(Collection entries)
++++++++++++++++++++
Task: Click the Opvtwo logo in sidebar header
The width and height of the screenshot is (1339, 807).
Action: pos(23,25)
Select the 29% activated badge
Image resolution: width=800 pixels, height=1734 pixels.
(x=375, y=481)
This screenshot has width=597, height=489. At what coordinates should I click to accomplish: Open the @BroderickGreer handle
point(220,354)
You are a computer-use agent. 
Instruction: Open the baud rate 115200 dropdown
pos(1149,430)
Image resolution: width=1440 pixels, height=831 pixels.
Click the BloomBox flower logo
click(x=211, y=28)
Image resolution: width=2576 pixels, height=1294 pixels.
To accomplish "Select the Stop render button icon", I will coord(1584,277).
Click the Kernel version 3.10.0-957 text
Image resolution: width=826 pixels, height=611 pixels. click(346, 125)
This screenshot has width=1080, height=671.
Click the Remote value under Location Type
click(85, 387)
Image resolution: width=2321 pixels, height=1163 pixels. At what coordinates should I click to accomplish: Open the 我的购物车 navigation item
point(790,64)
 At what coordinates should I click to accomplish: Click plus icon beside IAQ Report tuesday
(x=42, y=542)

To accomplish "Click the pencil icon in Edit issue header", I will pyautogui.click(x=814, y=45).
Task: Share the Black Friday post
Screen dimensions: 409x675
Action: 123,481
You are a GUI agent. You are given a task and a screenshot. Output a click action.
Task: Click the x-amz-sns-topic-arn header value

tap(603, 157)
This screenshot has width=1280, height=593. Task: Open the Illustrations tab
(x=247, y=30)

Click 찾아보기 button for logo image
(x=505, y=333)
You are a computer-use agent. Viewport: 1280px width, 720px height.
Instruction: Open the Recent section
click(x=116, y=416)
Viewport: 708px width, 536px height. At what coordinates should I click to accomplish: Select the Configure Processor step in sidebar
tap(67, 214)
++++++++++++++++++++
(TASK TO CARRY OUT) Rewrite all the records above as a numbered list with one line per item, and omit any blank lines.

(EXPECTED ANSWER)
1. Task: Click the Opvtwo logo in sidebar header
2. The width and height of the screenshot is (1339, 807).
3. Action: pos(23,25)
4. Select the 29% activated badge
5. Image resolution: width=800 pixels, height=1734 pixels.
6. (x=375, y=481)
7. This screenshot has width=597, height=489. At what coordinates should I click to accomplish: Open the @BroderickGreer handle
8. point(220,354)
9. You are a computer-use agent. 
10. Instruction: Open the baud rate 115200 dropdown
11. pos(1149,430)
12. Image resolution: width=1440 pixels, height=831 pixels.
13. Click the BloomBox flower logo
14. click(x=211, y=28)
15. Image resolution: width=2576 pixels, height=1294 pixels.
16. To accomplish "Select the Stop render button icon", I will coord(1584,277).
17. Click the Kernel version 3.10.0-957 text
18. Image resolution: width=826 pixels, height=611 pixels. click(346, 125)
19. This screenshot has width=1080, height=671.
20. Click the Remote value under Location Type
21. click(85, 387)
22. Image resolution: width=2321 pixels, height=1163 pixels. At what coordinates should I click to accomplish: Open the 我的购物车 navigation item
23. point(790,64)
24.  At what coordinates should I click to accomplish: Click plus icon beside IAQ Report tuesday
25. (x=42, y=542)
26. To accomplish "Click the pencil icon in Edit issue header", I will pyautogui.click(x=814, y=45).
27. Task: Share the Black Friday post
28. Screen dimensions: 409x675
29. Action: 123,481
30. You are a GUI agent. You are given a task and a screenshot. Output a click action.
31. Task: Click the x-amz-sns-topic-arn header value
32. tap(603, 157)
33. This screenshot has width=1280, height=593. Task: Open the Illustrations tab
34. (x=247, y=30)
35. Click 찾아보기 button for logo image
36. (x=505, y=333)
37. You are a computer-use agent. Viewport: 1280px width, 720px height.
38. Instruction: Open the Recent section
39. click(x=116, y=416)
40. Viewport: 708px width, 536px height. At what coordinates should I click to accomplish: Select the Configure Processor step in sidebar
41. tap(67, 214)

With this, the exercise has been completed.